City discovers some local businesses may not be paying sales tax
Published 12:06 am Wednesday, September 12, 2012
NATCHEZ — An alarming discovery of a number of local businesses operating without a license — and therefore likely not paying sales taxes — has prompted the City of Natchez to start an effort to resolve the issue.
Mayor Butch Brown informed the Natchez Board of Aldermen at its Tuesday meeting that a whole cluster of people in town are operating without a “privilege” or business license.
Brown said he went through the city’s docket and found a number of businesses from which the city has purchased goods or services that did not have a license.
He said there is sure to be more businesses in the city that do not have licenses that the city simply has not worked with recently.
Doctors, lawyers and insurance companies, Brown said, will be the first categories of businesses on which the city will concentrate.

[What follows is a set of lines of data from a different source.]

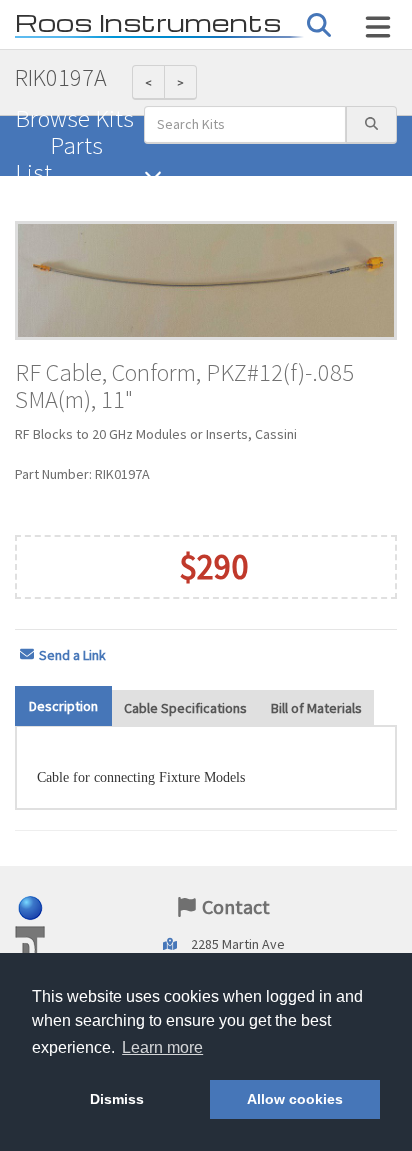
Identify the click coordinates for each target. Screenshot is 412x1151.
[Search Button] (319, 25)
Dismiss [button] (117, 1099)
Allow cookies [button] (295, 1099)
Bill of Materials (316, 708)
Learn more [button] (162, 1047)
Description (63, 706)
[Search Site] (378, 27)
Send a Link (72, 655)
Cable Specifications (185, 708)
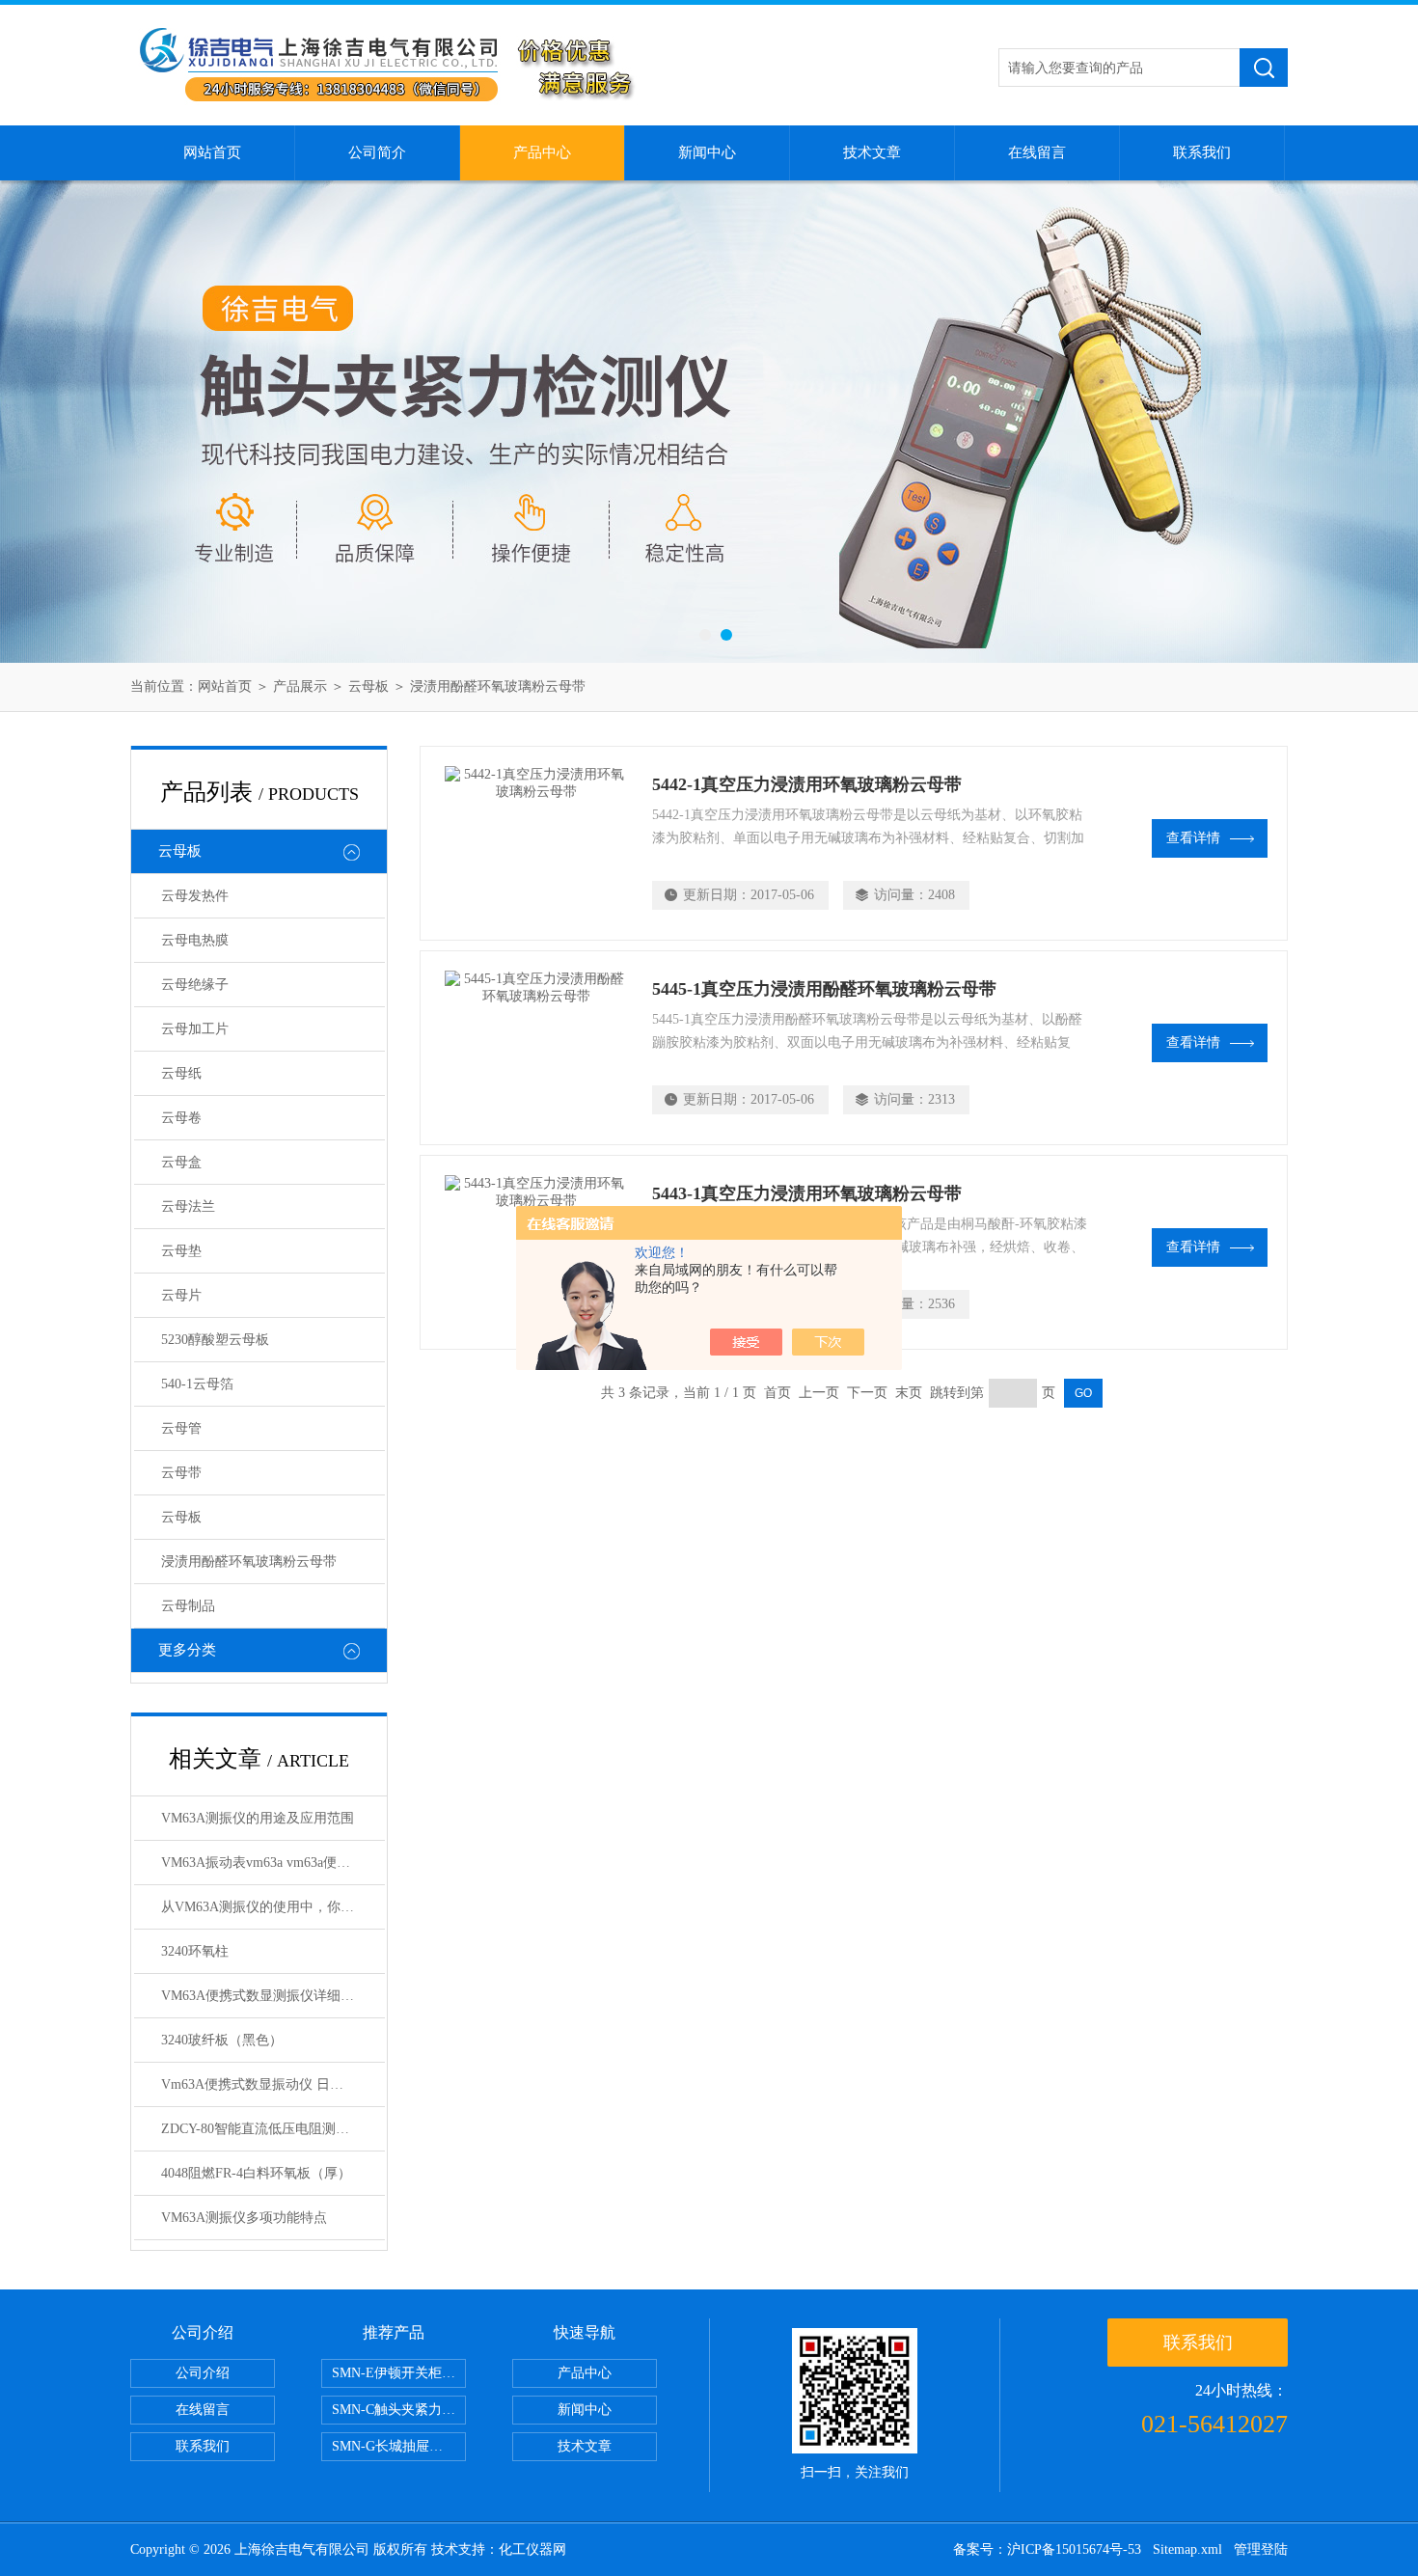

“We have a whole bunch of those type people, and they don’t know, but they don’t have a license,” he said during the aldermen’s finance meeting.
Brown said he also discovered through researching privilege licenses that Walgreens and Walmart had paid for their license but never received it.
The city clerk’s office is charged with issuing privilege licenses. The person who handled them in the past no longer works with the city.
Brown said he talked to Pam Patterson in the city’s purchasing department, who will handle privilege licenses, and she recommended the city purchase an additional piece of software from Springbrook that can better track licenses. The city purchased new accounting software from Sprinbrook more than a year ago.
Ward 3 Alderwoman Sarah Smith asked what checks and balances were in place for checking privilege licenses.
Information technology director Eric Junkin, who has been charged with helping implement the new accounting software, said the previous use of the accounting system eliminated some of the checks and balances. Junkin said moving to Springbrook for license accounting should allow the city to better track the licenses.
The ultimate goal, Brown said, is to ensure all businesses have licenses so the city can collect sales taxes.
Ward 5 Mark Fortenbery asked if the taxes were just going to the state without any being collected from the city.
“No, none are being collected (at all),” Brown said.
The city’s code enforcement officers, Brown said, will be checking businesses for privilege licenses, which he said are supposed to be displayed at businesses.
Brown added that the city would also begin another effort as soon as possible to ensure the city is collecting the $2 hotel and bed-and-breakfast occupancy and food and lodging taxes from all businesses.
City Attorney Hyde Carby said the city was going to alert the state tax commission that the city has good reason to believe it is not collecting all the taxes and ask for the commission’s help.
Ward 6 Alderman Dan Dillard pointed out that getting the new software is essential so the city can ensure it is collecting taxes.
“This is the first fruits of this board’s effort to put this software in place,” Dillard said. “It is incumbent on the city to collect rightful taxes due to the city.”
Dillard, Fortenbery and Ward 3 Alderwoman Sarah Smith pointed out that it is unfair to business patrons who pay sales tax believing it is going to the city when in fact the businesses have kept it.